I knew what was about to happen, but I didn't want anyone to think I couldn't handle my weed so I went to the bathroom. I stayed in there for about 45 minutes. When I first went in, I sat down on the edge of the tub trying to regain my composure. Within five minutes, I was lying on the floor. My heart was beating so hard that it hurt, and I was having trouble breathing. My body started uncontrollably convulsing and shaking although I was conscious and aware. I layed there as motionless as possible trying to lower my heartrate, but the convulsions kept getting worse. Every time I attempted to move, a terrible sensation rushed over me, forcing me to be still. I didn't think I would die or anything, but I was still frightened by the experience. I was calm and almost sleepy, so I knew that it wasn't anxiety that was causing this. This was a reaction of some sort. I am surprised I did not lose consciousness. After listening and feeling the awful, regular explosion of my heart for 35 more minutes or so, my brother knocked on the door and I managed to crawl to the handle and open it. I crawled the rest of the way to the recliner in the living room, and there I stayed for the rest of the night.

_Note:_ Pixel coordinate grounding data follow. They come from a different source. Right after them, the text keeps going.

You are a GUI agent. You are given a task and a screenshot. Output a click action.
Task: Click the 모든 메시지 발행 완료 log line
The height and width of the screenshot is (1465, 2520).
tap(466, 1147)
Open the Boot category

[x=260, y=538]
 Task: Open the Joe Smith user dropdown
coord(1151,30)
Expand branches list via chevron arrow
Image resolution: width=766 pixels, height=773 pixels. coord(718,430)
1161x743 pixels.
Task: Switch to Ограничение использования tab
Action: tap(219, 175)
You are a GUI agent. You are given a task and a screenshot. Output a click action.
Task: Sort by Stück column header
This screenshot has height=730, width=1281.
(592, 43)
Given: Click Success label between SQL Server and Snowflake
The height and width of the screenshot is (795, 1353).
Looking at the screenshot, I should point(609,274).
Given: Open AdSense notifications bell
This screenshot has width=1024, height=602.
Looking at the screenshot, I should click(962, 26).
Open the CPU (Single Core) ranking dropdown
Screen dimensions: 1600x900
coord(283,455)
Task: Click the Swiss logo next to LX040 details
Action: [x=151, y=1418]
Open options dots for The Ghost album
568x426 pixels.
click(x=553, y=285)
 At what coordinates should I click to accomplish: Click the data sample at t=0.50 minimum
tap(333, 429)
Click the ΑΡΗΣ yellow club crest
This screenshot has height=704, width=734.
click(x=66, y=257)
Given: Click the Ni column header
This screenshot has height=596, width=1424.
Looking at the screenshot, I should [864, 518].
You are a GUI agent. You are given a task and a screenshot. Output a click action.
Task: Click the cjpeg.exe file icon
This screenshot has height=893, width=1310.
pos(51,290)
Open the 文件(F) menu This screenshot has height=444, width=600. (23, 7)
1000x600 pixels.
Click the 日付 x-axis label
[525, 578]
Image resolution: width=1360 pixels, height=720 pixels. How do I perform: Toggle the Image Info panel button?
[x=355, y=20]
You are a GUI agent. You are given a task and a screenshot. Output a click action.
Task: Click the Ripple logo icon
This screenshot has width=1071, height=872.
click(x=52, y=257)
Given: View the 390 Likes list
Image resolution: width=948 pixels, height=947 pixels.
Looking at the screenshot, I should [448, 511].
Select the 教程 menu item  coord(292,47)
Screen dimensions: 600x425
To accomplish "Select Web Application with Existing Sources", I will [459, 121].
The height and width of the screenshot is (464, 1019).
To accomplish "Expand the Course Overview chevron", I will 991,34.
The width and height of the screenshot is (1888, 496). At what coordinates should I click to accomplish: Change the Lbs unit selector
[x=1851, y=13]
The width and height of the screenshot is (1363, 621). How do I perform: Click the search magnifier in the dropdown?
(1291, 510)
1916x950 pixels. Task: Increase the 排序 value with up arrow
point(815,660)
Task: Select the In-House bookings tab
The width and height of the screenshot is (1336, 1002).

This happened a few more times before this, but it was this time that I decided to stop smoking. Maybe Effexor or meth produced some permanent chemical change in my Brain that made me intolerant to weed, I don't know. I have also noticed that smoking cigarettes immediately after a joint intensifies these symptoms.
I used to greatly enjoy smoking. I even felt the terrible pain of a divorce just lift off of me when I got high. I wasn't bothered by it. Time healed those wounds of course, but I don't know how I could have done it without marijuanna to cushion that blow. I really wish I could still smoke occaisionally but it seems that body simply won't tolerate it. The effects are VERY intense, and cannot be controlled as with panic attacks or other mind-over-matter problems, so I think that there is some chemical or physiological connection here.